Perhaps I’m misreading something here, but why would you then have children?  Especially when the rest of you comment suggested you are not in a happy marriage?

Comment #52: phylosopher  on  02/18  at  12:40 PM

phylosopher @41.
No, I don’t think you hear me.  I’m saying they’re not getting rid of that baggage.

Comment #53: rain  on  02/18  at  12:41 PM

Helen - no chip on shoulder - like I said, I utilized some preschool services, too.  But I’m a real pro-choice in all aspects advocate, who thinks that the institutionalization of something like learning is not good, along with the institutionalization of a number of other life events and processes, as it takes live options off the table for many, many families. SO, yes, ArachneSable’s comment about THE, not A learning/social environment like school is one that I point out.  My questioning it is the starting point for a conversation, and I think ArachneSable clarified quite well as I hope I did.

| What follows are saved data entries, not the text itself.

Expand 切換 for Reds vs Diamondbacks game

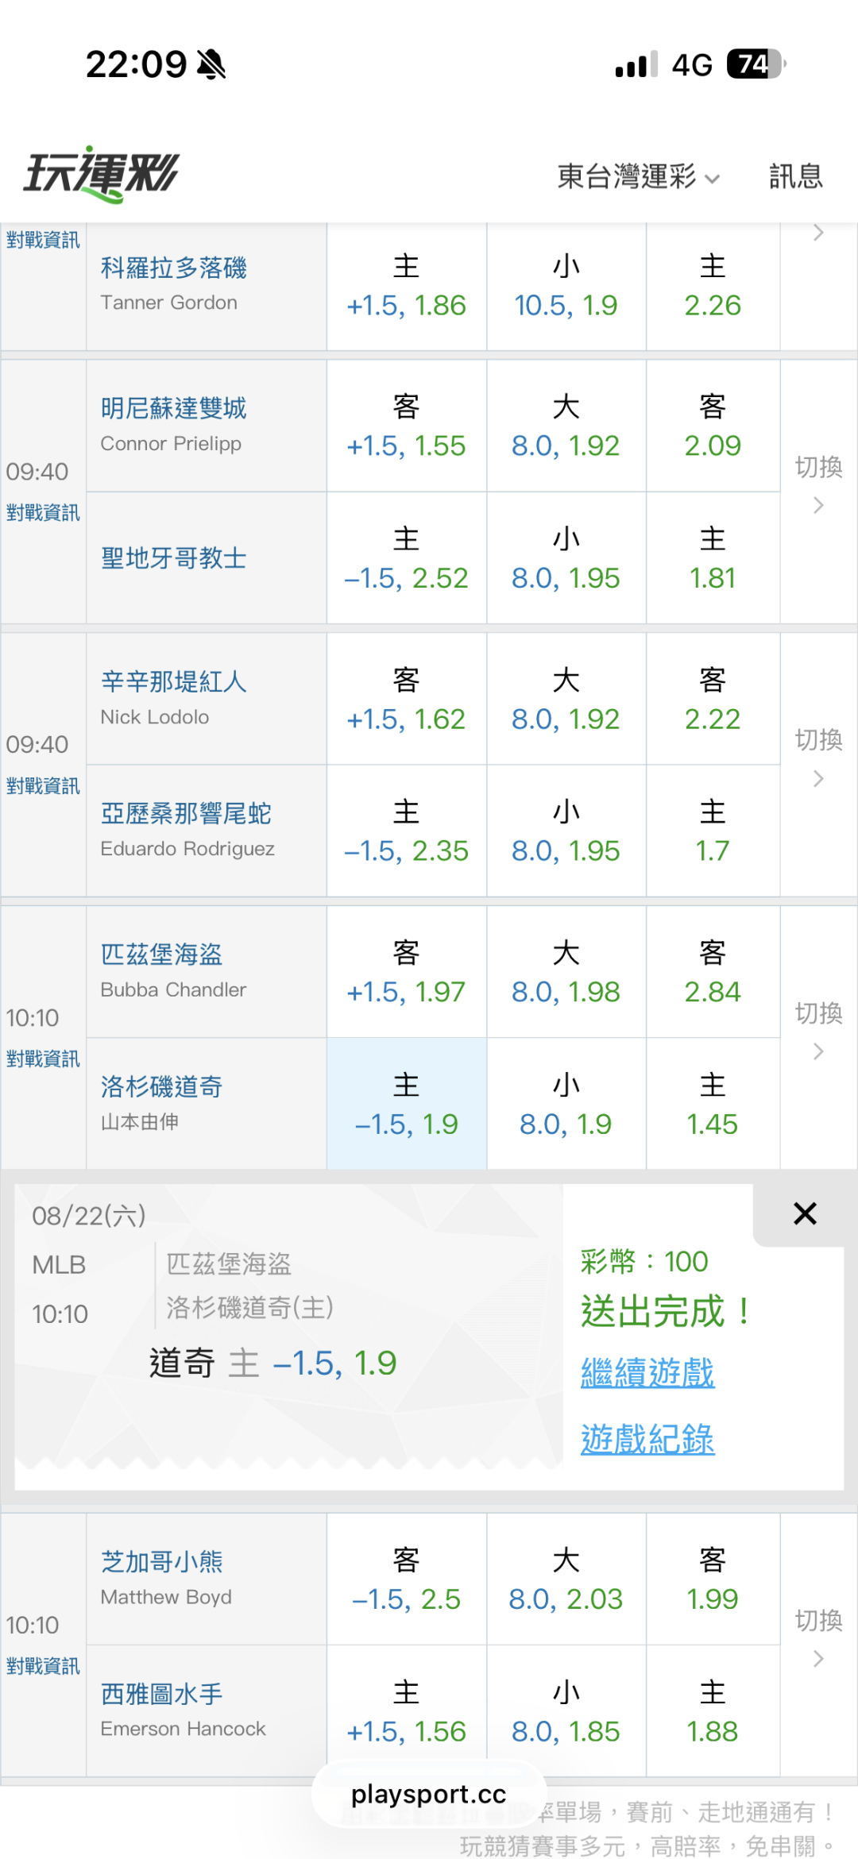818,757
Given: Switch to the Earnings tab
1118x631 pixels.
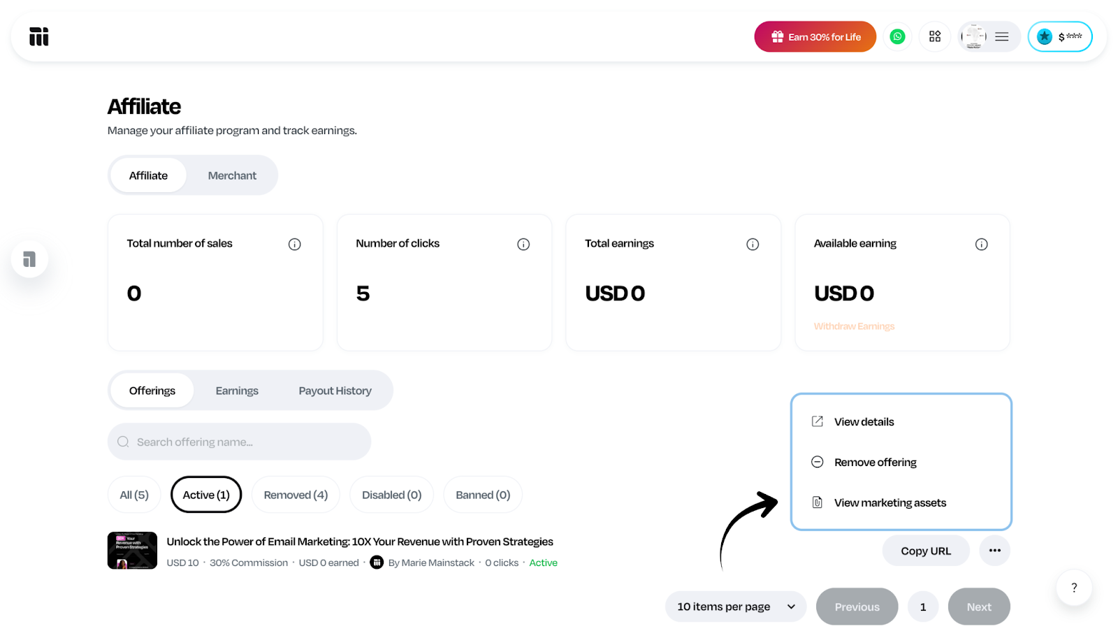Looking at the screenshot, I should (x=237, y=391).
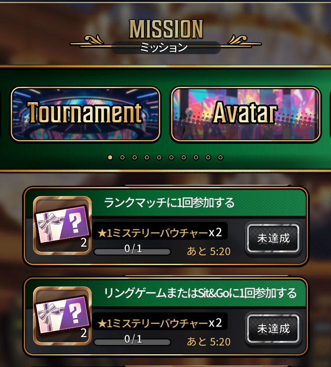
Task: Click the MISSION header title
Action: (166, 29)
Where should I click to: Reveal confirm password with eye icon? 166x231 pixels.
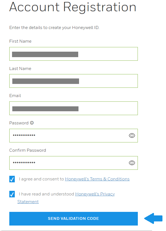(132, 163)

Comment #54: phylosopher  on  02/18  at  12:52 PM

phylosopher: You are misreading a bit.  My marriage is fine, and my husband is very supportive of me getting out and having a life that isn’t centered on him.  But he wants kids (he absolutely adores our nieces—if anything he’d be the better sahp, but he has a secure job that pays decently, so I don’t see it happening, and I’m fine with that), and I’m, well, at worst ambivalent about it.  It’ll be a while yet before we do regardless, because I’m still trying to create my own identity.

Comment #55: Jayn Newell  on  02/18  at  12:54 PM

These jackasses have clearly never heard about Italy or Japan. It seems that, in a highly patriarchal culture where women often must choose career OR family but not both, they are quite likely to pick “career.” Now Italy and Japan have a couple of the lowest birthrates in the world. Let’s all venture a guess at what the Republican party would do and say if the US birthrate dropped to Japanese levels.

Comment #56: Yawgmoth  on  02/18  at  01:04 PM

@phylosopher #51:

The research was undoubtedly on, not the nutritional content of human milk in itself, but the differences in process between breastfeeding and bottle-feeding. The breast requires different facial movements on the baby’s part, it develops different eating habits (frequent small amounts vs. few large amounts per day), it has different hygienic requirements (no need to sterilize a boob like a bottle), and babies find it emotionally comforting.

The milk itself is pretty much the same stuff either way, unless it has excess lipase and needs to be heated after pumping.

Comment #57: Alyson Miers  on  02/18  at  01:11 PM

where the man has been laid off, or in a bluecollar/white collar couple, the woman makes more $ anyway, so he stays home with the kids, or gets the type of job where he can work around the kids schedule to be home while she does the 60 hour work and commute.

You also see it in areas with seasonal employment. My father is a fisherman, and during the winter (before my mother retired), he’d be the one at home most of the time and doing the laundry and cooking dinner, and making sure the kids were ready for school, similar to many of the farmers in the area when the workload dropped appreciably for them at that time of year.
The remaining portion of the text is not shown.